X.7.1 Invitation transparency¶
Invitations will include:
- a plain-language statement of the project purpose,
- why the recipient is being contacted (e.g., selected from publicly available licensing records),
- who is conducting the research,
- how the results will be used, and
- contact information for questions.
X.7.2 Opt-out / suppression¶
Invitations will provide an opt-out mechanism (e.g., a URL/code or email) so recipients can request not to be contacted again.

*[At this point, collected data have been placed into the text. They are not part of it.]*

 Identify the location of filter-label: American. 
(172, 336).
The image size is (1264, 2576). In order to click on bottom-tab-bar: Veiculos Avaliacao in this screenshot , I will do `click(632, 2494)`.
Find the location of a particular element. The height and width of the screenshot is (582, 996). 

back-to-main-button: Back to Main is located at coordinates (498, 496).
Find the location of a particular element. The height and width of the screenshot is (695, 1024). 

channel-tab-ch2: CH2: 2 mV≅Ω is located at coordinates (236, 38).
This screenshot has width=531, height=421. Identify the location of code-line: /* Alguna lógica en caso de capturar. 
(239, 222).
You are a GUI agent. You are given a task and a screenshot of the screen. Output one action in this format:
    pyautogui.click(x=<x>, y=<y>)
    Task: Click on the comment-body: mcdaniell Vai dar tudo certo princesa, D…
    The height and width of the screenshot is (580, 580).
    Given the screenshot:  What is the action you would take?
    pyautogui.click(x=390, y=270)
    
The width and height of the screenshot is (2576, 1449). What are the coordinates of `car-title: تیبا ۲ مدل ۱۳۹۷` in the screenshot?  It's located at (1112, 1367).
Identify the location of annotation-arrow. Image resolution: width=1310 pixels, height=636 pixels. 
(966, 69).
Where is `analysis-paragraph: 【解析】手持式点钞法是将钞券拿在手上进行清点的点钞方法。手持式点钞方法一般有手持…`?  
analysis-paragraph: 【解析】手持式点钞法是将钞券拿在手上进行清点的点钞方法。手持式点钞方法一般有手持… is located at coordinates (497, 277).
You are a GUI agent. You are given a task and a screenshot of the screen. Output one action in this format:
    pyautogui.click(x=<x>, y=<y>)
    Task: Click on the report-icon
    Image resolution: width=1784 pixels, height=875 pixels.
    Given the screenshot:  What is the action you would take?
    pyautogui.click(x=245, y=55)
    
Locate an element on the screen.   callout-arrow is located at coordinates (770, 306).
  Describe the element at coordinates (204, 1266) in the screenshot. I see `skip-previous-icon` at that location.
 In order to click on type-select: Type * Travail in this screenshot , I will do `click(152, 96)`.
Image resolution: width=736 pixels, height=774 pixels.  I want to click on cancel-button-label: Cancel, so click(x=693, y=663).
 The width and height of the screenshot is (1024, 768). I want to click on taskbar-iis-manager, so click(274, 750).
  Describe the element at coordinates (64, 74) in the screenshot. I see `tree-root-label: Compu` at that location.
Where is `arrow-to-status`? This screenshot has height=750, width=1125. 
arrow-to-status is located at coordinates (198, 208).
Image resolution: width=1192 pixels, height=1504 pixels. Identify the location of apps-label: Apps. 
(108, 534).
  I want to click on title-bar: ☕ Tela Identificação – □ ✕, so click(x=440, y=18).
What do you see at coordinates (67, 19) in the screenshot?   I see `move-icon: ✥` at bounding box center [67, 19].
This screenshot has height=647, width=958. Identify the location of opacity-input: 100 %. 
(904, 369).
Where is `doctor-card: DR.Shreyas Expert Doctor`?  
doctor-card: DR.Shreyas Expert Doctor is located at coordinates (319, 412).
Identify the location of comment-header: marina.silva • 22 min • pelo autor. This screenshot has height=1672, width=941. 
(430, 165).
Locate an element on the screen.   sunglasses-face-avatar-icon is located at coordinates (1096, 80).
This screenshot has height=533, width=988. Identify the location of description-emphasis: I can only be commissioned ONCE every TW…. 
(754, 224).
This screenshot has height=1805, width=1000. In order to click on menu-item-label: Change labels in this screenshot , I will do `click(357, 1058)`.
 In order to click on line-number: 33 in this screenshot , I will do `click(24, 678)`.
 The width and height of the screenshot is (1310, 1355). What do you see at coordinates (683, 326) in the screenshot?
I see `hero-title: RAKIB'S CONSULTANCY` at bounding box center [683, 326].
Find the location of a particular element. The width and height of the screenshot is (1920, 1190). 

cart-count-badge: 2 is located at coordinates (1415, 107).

The project will maintain a suppression list used solely for preventing further outreach in this study (and not for any other purpose).
X.8 Retention and deletion schedule¶
This project will define and follow a retention schedule consistent with minimizing privacy exposure:
- Outreach identifiers: deleted once fieldwork is complete and reconciliation is finished (typically within 30–90 days after close).
- De-identified analysis dataset: retained only as long as needed for analysis, reporting, and auditability; retained datasets will remain de-identified.
- Suppression list: retained only as long as necessary to honor opt-out requests for this study.
If a vendor is used, deletion will be contractually required and confirmed.
X.9 Governance and review¶
To ensure accountable decision-making and to address privacy concerns proactively:
- The project will conduct a Data Protection Impact Assessment (DPIA)-style review prior to launch, documenting data flows, risks, and mitigations.
- A designated reviewer (e.g., ARDC project lead or an independent ethics/privacy reviewer) will approve the data handling plan before outreach begins.
- Any material changes to data use or scope will trigger a review and update to this appendix.
X.10 Plain-language commitment¶
This project acknowledges that public licensing records can feel sensitive in practice even when legally public. Accordingly:
We will not create or distribute any enhanced directory of licensees. We will use FCC ULS data only to support sampling and outreach and to interpret results at an aggregated level. Direct identifiers will be kept out of the analysis dataset, access will be tightly controlled, and reporting will use conservative suppression rules to prevent re-identification.